To truly understand the defending Super Bowl Champion Pittsburgh Steelers is to understand the importance of all the peripheral details. Take, for example, inside linebacker Lawrence Timmons. In the big scope, we see Timmons, a 6?1?, 234-pounder who plays with an upright posture that makes him looke 6?4?. Speedy agility and fervid tackling suggest that the 23-year-old could one day be a star.
But look closer; 2009 will be Timmons’s debut as a starter. The significance here is symbolic; Timmons was a first-round draft pick in ’07. By spending his first two seasons as a nickel linebacker, he became Pittsburgh’s only first-round draft pick since 1996 to not regularly start by at least his second season.
Think about this for a moment. The league-wide success rate for first-round draft picks is somewhere around fifty percent. Since ’99, the Steelers have basically batted 1.000.
Timmons is replacing veteran Larry Foote in the lineup. Foote is one of just two starters from last year’s Super Bowl squad not returning. The other is cornerback Bryant McFadden. McFadden, like Foote, was replaced from within (third-year cornerback William Gay will now start).
Timmons will be flanked by third-year stud LaMarr Woodley and reigning NFL Defensive Player of the Year James Harrison, forming the best outside linebacking duo in football. Like Timmons, Woodley and Harrison both began their Steeler careers as backups.
Pittsburgh’s trend of in-house replacements is even more startling along the offensive line. Left tackle Max Starks, once a backup to Marvel Smith, just signed a four-year, $26.3 million contract. Next to Starks is left guard Chris Kemoeatu who, for his first three years, backed up Pro Bowler Alan Faneca. Kemoeatu inherited the starting job last season and played well enough to receive a five-year, $20 million contract. His counterpart, right guard Darnell Stapleton, spent a year on the bench before taking over for injured veteran Kendall Simmons last season. The undrafted Stapleton is heading towards a long-term contract himself in the near future. And should he, for whatever reason, tail off, third-round rookie Kraig Urbik will be primed to start.
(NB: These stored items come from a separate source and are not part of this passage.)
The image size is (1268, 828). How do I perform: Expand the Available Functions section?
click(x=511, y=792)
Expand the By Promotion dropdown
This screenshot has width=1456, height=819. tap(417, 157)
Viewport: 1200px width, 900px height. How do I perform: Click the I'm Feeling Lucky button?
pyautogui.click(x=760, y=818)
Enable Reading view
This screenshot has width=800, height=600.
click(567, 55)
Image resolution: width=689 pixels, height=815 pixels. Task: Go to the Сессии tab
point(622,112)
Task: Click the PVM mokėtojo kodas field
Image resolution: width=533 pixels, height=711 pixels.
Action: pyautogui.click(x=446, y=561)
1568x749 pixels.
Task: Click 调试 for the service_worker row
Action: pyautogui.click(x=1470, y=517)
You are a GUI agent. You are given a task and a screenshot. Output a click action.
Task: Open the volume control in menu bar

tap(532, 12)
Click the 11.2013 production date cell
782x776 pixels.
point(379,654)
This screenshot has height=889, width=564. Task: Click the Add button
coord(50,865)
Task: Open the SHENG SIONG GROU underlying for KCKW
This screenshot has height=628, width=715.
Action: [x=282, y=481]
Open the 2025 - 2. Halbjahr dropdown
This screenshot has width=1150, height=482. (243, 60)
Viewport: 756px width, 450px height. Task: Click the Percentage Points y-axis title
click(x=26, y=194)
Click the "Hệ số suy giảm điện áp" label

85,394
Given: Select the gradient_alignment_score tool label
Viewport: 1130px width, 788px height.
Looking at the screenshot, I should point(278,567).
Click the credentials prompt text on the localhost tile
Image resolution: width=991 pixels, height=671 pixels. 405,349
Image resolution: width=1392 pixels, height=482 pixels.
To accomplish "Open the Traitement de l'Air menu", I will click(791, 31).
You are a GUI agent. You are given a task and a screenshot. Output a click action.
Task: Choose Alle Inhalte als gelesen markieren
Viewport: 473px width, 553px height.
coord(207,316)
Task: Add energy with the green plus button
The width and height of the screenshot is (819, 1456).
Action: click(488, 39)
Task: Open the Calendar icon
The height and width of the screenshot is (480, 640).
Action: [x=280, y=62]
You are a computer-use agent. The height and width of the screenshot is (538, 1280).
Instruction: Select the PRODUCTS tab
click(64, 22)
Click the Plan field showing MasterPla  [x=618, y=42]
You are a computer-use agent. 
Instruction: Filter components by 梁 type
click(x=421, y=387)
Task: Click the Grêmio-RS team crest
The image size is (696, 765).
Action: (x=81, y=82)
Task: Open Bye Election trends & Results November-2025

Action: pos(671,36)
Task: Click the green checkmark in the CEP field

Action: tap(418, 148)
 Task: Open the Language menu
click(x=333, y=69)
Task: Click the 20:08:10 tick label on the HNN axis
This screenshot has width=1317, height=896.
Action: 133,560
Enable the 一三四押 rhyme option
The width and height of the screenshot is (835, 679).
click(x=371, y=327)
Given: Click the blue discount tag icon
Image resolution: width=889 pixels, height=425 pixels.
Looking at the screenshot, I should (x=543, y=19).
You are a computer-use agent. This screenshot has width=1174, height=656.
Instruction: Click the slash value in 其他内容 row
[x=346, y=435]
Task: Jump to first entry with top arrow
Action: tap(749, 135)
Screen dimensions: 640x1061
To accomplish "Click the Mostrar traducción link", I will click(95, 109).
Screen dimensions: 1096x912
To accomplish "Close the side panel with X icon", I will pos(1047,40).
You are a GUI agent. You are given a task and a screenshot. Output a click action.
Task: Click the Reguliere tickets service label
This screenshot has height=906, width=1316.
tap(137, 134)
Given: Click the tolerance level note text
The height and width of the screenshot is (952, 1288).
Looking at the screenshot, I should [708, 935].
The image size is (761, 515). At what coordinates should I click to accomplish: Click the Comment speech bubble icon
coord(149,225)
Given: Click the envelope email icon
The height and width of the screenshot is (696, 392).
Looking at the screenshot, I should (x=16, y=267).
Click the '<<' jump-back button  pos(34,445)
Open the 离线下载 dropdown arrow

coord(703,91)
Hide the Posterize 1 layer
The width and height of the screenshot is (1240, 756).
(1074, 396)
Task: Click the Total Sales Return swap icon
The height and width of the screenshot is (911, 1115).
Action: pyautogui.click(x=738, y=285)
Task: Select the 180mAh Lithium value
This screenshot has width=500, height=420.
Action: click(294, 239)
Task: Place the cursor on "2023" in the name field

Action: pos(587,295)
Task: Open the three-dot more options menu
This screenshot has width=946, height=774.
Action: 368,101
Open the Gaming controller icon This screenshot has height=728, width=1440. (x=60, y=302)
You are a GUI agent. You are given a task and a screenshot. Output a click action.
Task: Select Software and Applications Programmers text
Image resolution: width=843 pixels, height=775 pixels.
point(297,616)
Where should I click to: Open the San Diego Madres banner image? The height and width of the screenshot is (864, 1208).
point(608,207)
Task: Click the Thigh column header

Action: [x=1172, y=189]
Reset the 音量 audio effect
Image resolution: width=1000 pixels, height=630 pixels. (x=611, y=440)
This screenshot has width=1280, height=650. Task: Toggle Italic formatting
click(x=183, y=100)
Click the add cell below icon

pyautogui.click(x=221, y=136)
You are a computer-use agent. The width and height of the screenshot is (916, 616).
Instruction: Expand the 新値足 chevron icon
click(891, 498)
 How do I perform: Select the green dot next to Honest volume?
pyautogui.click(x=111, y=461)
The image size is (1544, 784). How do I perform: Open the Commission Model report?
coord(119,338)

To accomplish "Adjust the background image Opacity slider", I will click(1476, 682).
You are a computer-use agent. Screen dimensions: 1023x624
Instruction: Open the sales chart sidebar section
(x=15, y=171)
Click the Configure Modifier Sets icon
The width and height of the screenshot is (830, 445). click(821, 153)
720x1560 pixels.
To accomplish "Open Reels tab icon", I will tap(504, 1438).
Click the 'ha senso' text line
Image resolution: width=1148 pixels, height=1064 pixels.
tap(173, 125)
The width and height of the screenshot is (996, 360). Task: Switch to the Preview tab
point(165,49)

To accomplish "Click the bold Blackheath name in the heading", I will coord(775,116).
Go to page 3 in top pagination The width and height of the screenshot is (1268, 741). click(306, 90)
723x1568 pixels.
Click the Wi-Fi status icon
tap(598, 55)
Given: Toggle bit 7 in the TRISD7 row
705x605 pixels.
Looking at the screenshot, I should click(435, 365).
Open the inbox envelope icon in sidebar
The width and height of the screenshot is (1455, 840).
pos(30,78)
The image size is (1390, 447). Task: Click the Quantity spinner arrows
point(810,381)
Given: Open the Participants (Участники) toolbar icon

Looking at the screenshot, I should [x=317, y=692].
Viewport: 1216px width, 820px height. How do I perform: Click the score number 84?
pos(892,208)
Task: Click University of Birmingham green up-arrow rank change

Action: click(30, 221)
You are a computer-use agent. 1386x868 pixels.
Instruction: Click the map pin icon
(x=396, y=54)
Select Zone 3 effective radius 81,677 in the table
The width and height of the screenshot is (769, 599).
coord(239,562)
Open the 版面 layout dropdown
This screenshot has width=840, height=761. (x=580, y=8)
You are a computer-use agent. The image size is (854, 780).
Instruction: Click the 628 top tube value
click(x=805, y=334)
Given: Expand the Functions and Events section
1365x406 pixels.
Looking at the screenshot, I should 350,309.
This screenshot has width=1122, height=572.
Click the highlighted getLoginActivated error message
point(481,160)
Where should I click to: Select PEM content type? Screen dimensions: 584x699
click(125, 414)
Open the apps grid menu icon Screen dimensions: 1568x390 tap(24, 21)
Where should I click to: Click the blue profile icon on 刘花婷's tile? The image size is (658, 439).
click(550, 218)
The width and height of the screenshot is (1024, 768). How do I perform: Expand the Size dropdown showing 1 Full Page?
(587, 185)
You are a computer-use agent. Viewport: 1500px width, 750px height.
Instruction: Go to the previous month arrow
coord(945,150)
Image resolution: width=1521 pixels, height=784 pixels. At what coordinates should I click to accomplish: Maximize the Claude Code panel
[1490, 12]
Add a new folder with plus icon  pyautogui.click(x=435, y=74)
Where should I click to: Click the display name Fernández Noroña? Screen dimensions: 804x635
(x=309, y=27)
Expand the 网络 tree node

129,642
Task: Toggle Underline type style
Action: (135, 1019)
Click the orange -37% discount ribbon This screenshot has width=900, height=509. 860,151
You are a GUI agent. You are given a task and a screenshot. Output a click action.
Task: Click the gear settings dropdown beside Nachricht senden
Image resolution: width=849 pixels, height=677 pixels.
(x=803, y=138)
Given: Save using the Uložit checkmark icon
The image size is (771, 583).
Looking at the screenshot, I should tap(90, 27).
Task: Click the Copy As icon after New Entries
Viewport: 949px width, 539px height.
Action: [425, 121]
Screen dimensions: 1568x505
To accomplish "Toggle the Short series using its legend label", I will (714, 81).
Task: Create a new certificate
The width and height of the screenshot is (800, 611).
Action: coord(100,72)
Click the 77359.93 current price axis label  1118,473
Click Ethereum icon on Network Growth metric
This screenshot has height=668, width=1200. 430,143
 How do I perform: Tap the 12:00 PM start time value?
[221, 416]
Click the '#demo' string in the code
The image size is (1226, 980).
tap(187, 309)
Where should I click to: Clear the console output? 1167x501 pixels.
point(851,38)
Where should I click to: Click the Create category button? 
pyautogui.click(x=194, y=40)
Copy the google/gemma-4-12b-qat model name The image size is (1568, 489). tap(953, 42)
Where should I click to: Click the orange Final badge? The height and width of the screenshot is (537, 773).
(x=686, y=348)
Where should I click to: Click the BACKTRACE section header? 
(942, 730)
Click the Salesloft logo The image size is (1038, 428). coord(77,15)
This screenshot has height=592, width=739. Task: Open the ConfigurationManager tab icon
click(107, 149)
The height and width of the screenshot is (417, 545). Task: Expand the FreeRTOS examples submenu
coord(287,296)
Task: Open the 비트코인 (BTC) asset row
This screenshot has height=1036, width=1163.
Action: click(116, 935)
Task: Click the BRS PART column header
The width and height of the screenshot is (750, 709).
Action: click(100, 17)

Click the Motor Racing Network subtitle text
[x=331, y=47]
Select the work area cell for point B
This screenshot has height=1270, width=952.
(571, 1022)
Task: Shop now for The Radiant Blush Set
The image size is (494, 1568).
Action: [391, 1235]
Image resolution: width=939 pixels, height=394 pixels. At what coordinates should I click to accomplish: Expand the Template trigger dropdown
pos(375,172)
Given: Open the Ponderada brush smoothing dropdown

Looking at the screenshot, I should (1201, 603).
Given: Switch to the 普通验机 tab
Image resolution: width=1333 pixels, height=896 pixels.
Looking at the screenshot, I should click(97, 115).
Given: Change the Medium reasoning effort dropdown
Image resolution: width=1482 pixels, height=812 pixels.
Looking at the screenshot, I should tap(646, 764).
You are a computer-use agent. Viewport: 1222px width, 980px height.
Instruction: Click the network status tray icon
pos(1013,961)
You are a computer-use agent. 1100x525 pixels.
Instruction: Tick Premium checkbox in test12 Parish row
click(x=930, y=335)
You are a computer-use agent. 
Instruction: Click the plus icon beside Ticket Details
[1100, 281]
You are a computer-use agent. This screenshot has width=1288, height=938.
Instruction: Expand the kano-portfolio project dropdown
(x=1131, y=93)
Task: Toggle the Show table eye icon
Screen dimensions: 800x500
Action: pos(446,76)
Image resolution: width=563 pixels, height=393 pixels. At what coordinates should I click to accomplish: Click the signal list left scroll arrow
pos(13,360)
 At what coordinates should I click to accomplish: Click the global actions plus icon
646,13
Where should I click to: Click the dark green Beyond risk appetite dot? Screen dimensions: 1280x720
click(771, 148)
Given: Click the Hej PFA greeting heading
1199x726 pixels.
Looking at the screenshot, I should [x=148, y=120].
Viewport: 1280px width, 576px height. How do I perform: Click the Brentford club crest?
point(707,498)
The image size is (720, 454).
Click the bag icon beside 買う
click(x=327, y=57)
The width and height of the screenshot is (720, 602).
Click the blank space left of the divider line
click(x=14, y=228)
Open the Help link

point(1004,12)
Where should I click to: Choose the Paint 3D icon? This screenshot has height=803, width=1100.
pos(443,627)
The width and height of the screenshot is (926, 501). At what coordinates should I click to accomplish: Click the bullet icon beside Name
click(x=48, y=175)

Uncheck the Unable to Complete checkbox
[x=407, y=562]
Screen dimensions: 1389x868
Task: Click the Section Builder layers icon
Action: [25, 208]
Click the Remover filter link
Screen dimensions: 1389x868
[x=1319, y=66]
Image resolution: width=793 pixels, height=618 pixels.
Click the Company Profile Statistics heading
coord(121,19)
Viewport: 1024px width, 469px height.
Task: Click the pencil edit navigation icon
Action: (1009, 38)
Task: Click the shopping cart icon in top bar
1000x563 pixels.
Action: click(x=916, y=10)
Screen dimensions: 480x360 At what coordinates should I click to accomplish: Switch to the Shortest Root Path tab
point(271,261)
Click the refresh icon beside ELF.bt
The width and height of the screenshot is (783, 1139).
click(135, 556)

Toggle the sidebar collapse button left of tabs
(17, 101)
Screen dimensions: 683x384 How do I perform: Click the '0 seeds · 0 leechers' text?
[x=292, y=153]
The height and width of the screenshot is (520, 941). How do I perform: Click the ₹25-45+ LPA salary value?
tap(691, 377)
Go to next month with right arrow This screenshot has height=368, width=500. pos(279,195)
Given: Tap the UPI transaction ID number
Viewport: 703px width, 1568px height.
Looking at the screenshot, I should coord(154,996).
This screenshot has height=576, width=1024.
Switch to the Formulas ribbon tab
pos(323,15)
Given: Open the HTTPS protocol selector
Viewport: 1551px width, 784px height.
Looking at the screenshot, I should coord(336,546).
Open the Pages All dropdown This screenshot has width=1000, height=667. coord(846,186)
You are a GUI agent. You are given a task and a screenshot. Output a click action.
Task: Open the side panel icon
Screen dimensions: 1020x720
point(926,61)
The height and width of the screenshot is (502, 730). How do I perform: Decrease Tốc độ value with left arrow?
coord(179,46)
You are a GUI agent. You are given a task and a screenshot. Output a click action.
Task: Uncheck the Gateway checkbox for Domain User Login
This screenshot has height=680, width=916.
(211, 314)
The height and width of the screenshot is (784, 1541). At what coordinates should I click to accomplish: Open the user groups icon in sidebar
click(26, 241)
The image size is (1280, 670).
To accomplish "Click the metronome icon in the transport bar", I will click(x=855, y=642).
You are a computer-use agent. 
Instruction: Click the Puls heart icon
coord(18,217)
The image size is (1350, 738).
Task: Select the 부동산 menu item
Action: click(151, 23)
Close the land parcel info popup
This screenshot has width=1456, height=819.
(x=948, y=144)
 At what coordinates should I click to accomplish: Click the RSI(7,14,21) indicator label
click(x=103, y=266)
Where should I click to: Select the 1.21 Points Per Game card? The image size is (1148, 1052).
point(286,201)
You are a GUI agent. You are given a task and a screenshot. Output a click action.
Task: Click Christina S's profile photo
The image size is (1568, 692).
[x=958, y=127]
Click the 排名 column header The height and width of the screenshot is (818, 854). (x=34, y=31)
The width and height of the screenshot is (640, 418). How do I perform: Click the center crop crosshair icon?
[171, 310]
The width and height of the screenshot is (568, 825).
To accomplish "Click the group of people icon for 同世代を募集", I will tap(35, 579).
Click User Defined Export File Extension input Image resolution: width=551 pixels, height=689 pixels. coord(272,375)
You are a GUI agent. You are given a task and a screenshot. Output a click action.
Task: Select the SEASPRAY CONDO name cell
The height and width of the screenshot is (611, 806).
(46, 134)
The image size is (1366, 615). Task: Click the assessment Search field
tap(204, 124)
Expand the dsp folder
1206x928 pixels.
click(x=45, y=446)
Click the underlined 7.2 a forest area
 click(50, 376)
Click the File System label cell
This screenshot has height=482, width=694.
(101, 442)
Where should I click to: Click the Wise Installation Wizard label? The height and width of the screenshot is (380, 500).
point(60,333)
Are you seeing the point here? The NFL is all about change. The Steelers, by grooming their own backups into starters, always remain one step ahead of the curve. They don’t endure change––they embrace it. The Patriots and Colts are the same way. This is what wins Super Bowls. Yes, having superstar quarterbacks like Ben Roethlisberger helps. But there are also superstar quarterbacks on teams that fight change instead of welcome it; those quarterbacks become Pro Bowlers, not Champions.